VGA Videowall

*** I can capture some video, with far too much noise in it. I've also zapped a Cmod A7...

History

Back around 1990, a videowall with 4x4 monitors could cost £250,000. From the ashes of Memotech, Geoff Boyd created Memotech Computers Ltd., and produced videowalls at 1/10th of the cost. Information about these can be found on Daves site. There are also good photos at Peter Ketzschmars site.

They were controlled by software that I developed. The first version was a CP/M program that ran on an MTX.

The later version was a DOS program that ran on a PC. I still have the source to all the software, and tools to convert between the file formats used.

These programs controlled the videowall hardware by outputting bytes down the centronics port.

Since then, peices of the original videowall black-magic kit have been appearing and making it into peoples collections. But it is difficult and expensive to assemble a complete wall. Also the video format used is the old 15KHz format.

This also makes it difficult to show off the software.

This project

The goal is to create a miniature videowall that is massively cheaper, needs far fewer monitors, and works with a more modern video format. The solution needs to be hardware compatible with the original, in that it is controlled by the same bytes sent over a centronics connection.
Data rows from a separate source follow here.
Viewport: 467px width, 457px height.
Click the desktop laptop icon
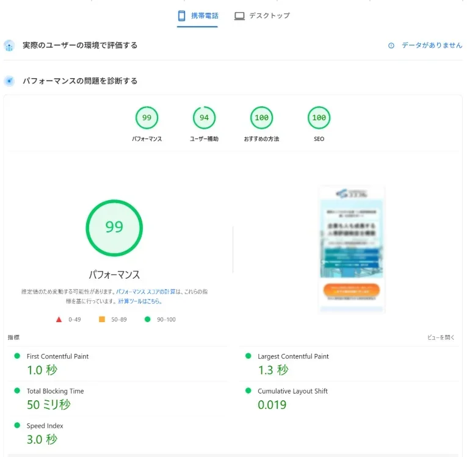(x=239, y=16)
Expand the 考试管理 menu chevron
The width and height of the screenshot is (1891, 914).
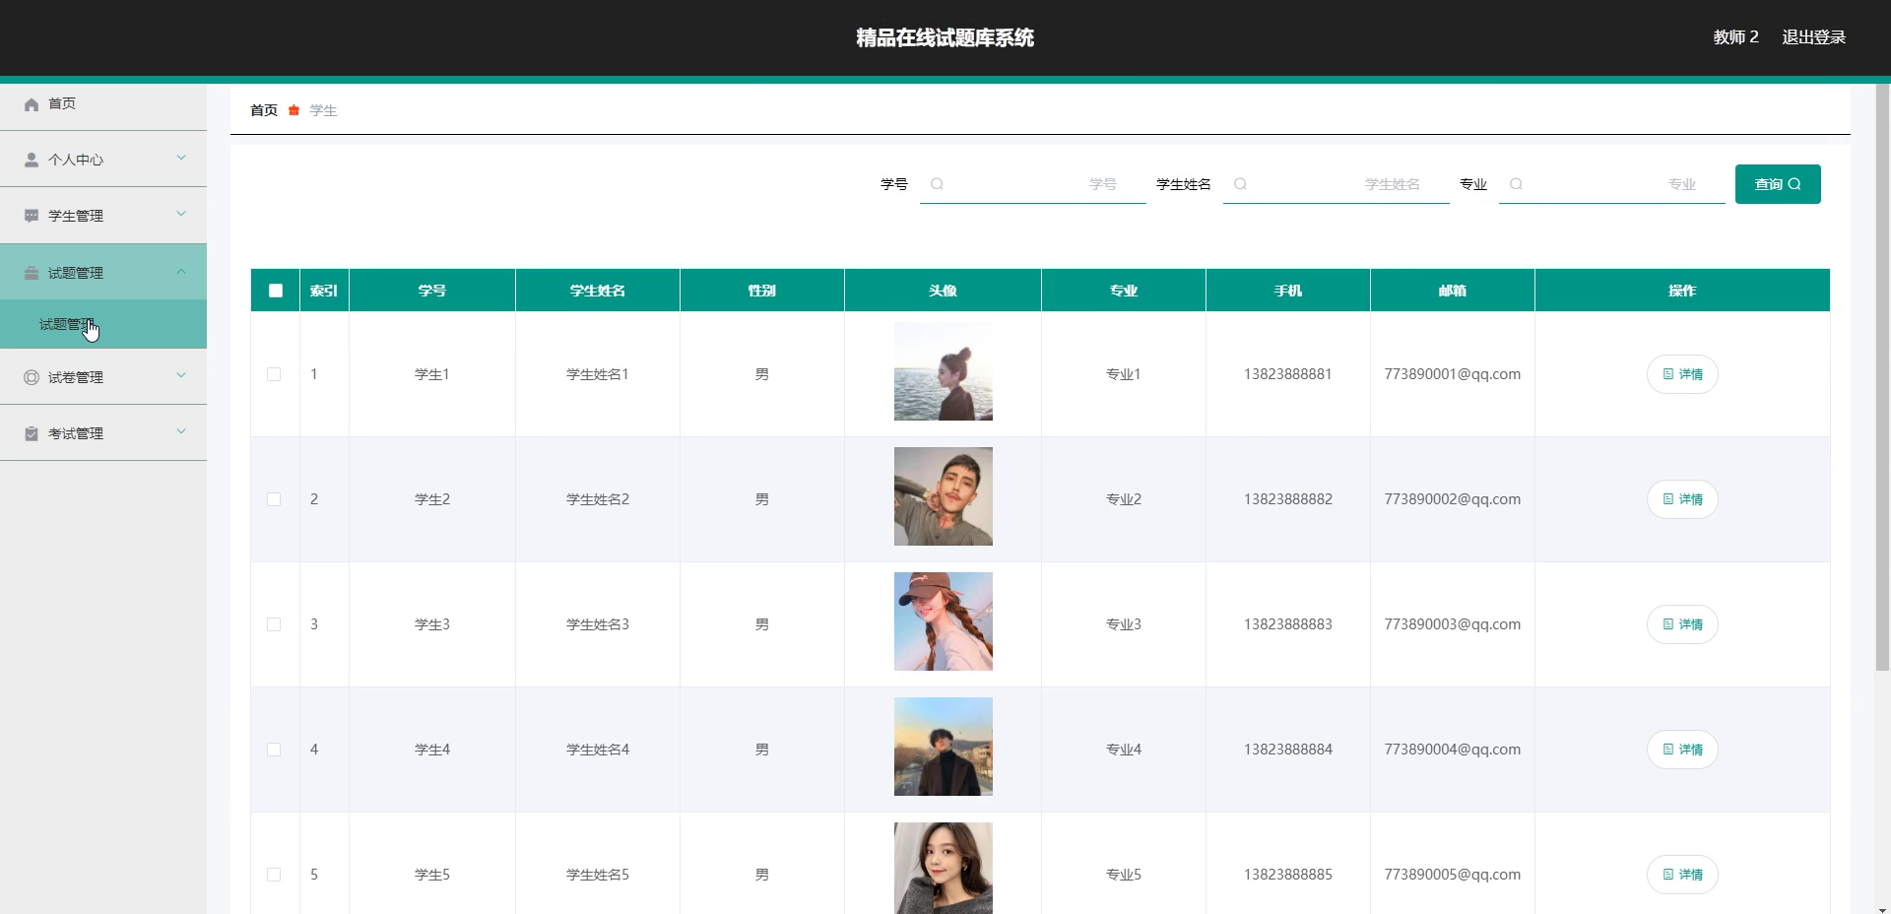pos(181,431)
My design uses a video capture card to digitise VGA, and framestores card(s) to store the digitised data, and output selected parts of it.
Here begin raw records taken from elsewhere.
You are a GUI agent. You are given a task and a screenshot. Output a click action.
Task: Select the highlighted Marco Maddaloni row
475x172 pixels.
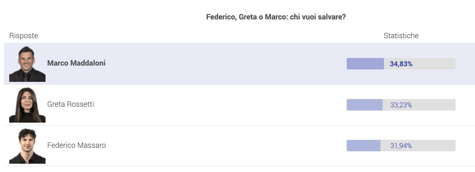pyautogui.click(x=239, y=64)
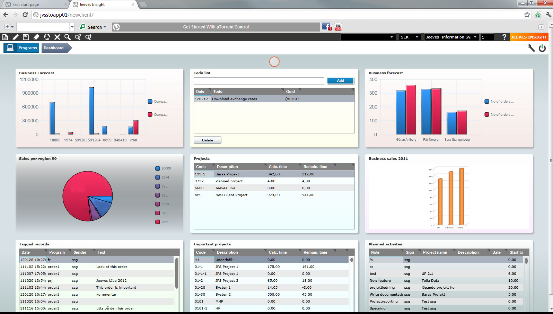
Task: Expand the Search dropdown arrow in browser toolbar
Action: 105,27
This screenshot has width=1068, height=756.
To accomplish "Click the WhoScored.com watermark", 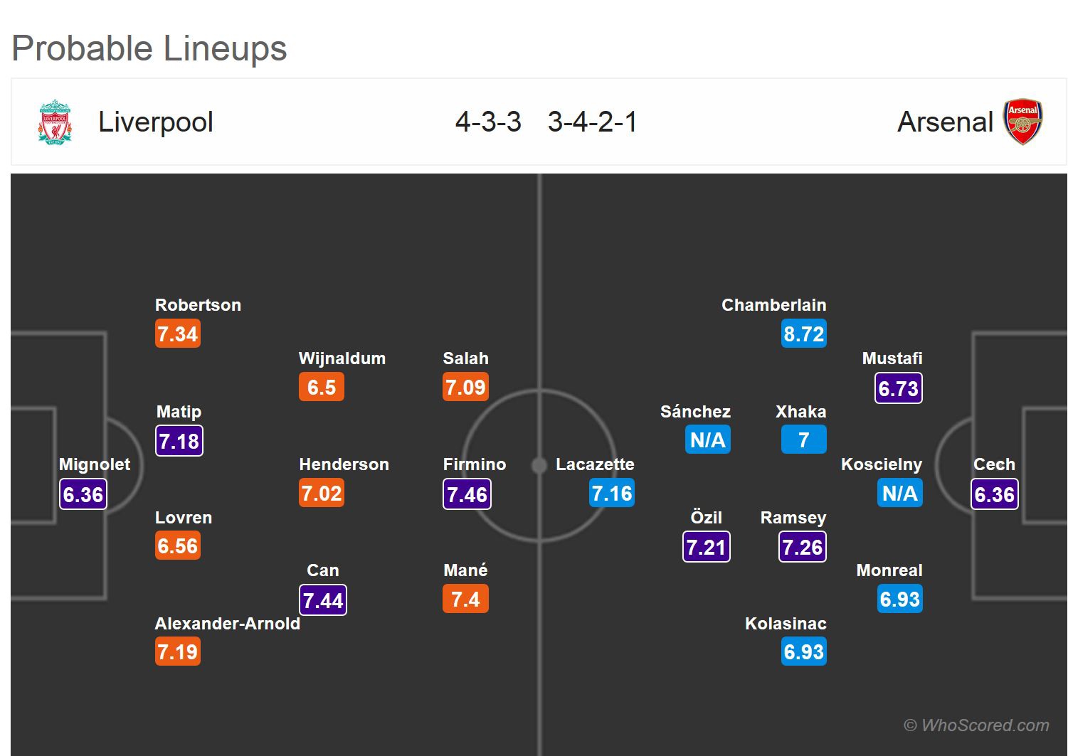I will 976,725.
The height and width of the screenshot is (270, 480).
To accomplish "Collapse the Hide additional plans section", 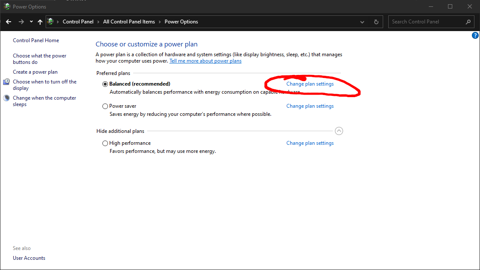I will coord(339,131).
The video resolution will be comparable to the original, but the bits per pixel will be lower. I'm not after video perfection here, just the ability to demo the software with live video of recognisable quality.

Videowall functionality

The original videowalls were 4x4, 5x5, 6x6 or 8x8 arrays of monitors. Special one-off builds were done for 10x5 (Mecca), 9x8 and 10x8 arrays. Some budget 3x3 walls might have shipped also, but these were just 4x4 walls with fewer framestore cards and monitors (there was never a 3x3 build of the CP/M VW.COM program).
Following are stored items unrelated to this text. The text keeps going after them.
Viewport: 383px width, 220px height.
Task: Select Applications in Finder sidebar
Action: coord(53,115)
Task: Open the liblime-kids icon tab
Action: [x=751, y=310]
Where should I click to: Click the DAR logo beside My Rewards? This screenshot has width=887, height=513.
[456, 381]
To update a monitor in the Videowall, first send the monitor address, followed by the effect code(s) from the table. Observe that all monitor addresses have the top bit set, and none of the codes do.

Code(s) Effect
0x20 Direct
0x21-0x30 Parts of 4x4
0x31-0x39 Parts of 3x3
0x3a-0x3d Parts of 2x2
0x3e 1x1
0x3f Whole
0x40 *** can't freeze Direct, use 0x5e
0x41-0x50 Parts of 4x4, frozen
0x51-0x59 Parts of 3x3, frozen
0x5a-0x5d Parts of 2x2, frozen
0x5e 1x1, frozen
0x5f Whole, frozen
0x6[02468ace]Colour-washes: Black,Red,Green,Yellow,Blue,Magenta,Cyan,White
0x7e,0x20+N Special-effect N
0x7e,0x40+N Special-effect N, frozen
0x7f Blank
0x00-0x1f
0x6[13579bdf]
0x70-0x7d
*** unused

To put the input picture on any monitor, use the 1x1 effect. To put any part of the scaled-up picture on a monitor, use one of the 2x2, 3x3 or 4x4 effect codes.

The first walls were 4x4 in size. For sizes above 4x4, such as 5x5, it was not possible to put any part of the 5x5 scaled-up picture on any monitor. Instead, sending the "Whole" effect to a monitor causes the monitor to show its part of the overall scaled-up picture. Each framestore card in larger walls had to have different mapping ROMs, so that code 0x3f produced a different output for each monitor.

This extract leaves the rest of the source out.